Records drawn from a dataset:
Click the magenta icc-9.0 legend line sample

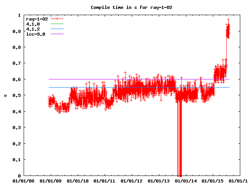[56, 34]
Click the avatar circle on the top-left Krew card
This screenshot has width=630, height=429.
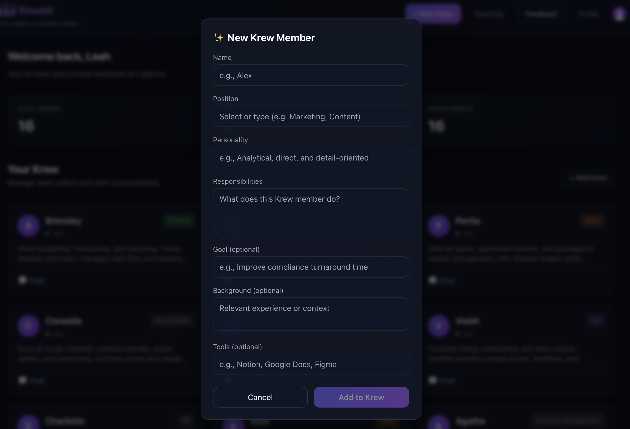(x=28, y=226)
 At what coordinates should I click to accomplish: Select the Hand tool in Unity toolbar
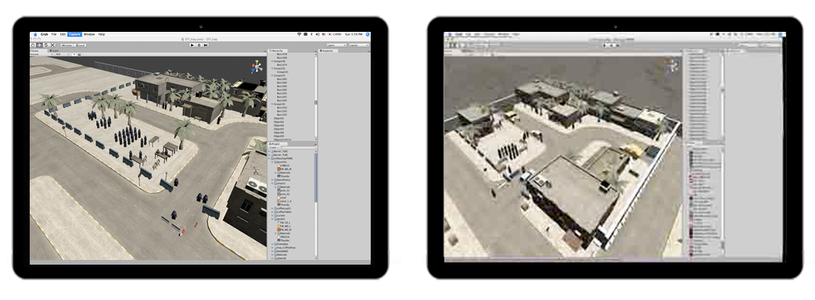point(33,45)
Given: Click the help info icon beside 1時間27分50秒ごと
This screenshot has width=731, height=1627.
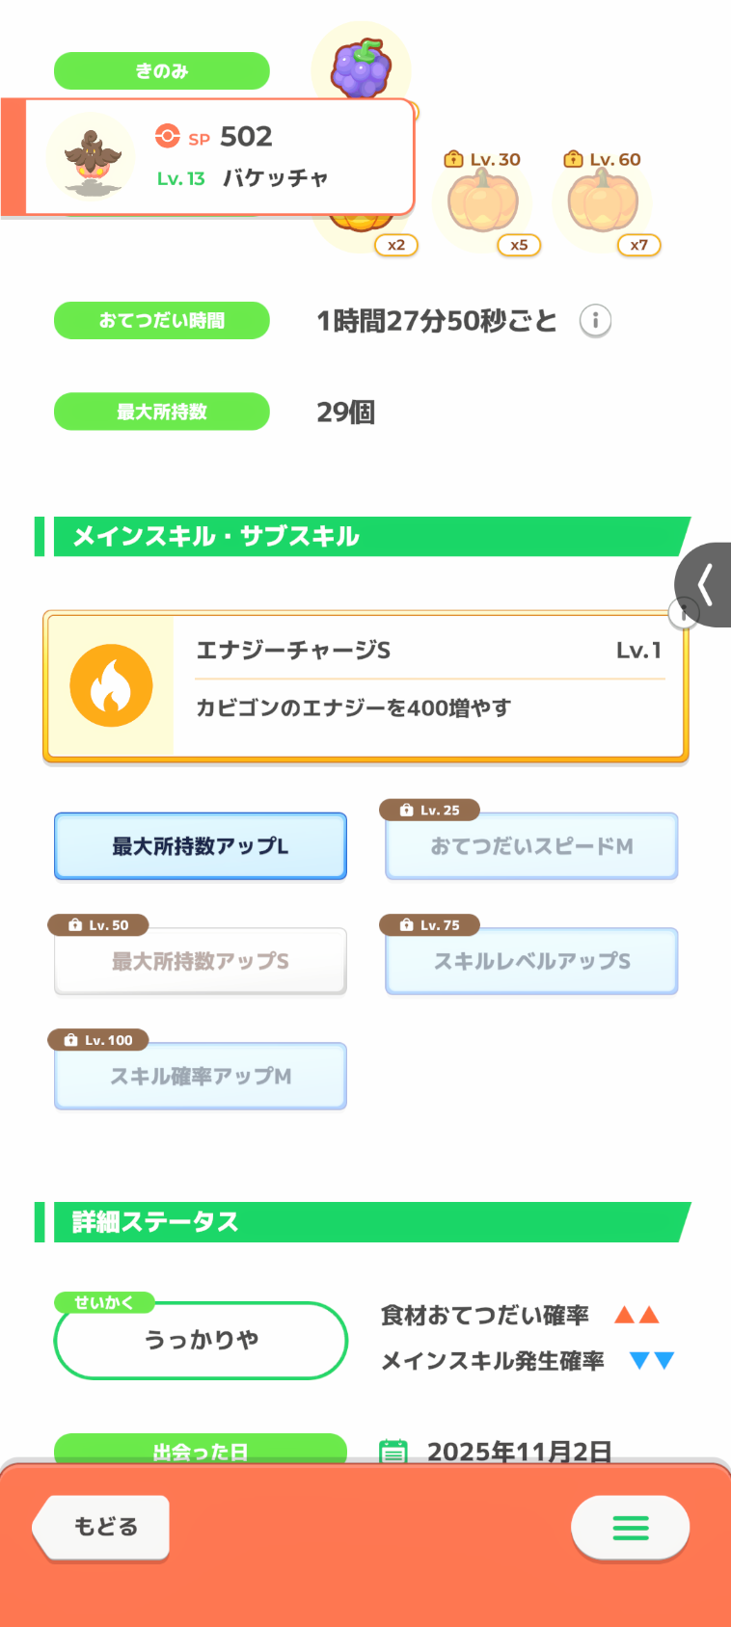Looking at the screenshot, I should (x=595, y=320).

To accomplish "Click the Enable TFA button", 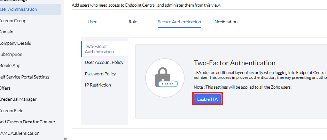I will [x=207, y=99].
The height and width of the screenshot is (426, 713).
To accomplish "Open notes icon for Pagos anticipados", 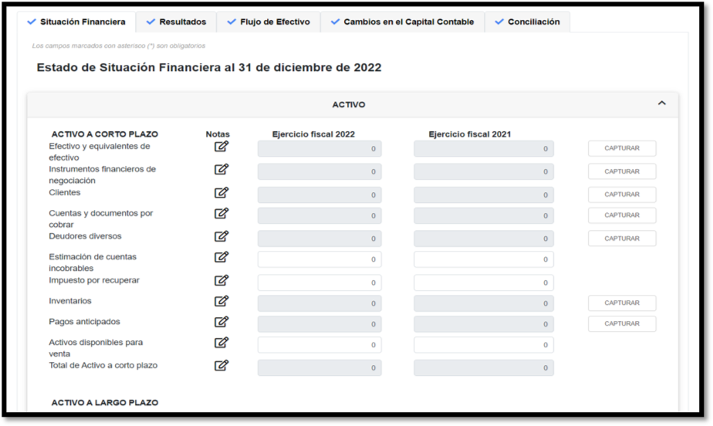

Activity: Where a line contains "The height and", begin there and transcribe every line through the last one of the records above, exactly and with no pictures.

Answer box:
The height and width of the screenshot is (426, 713).
To accomplish "Open notes icon for Pagos anticipados", 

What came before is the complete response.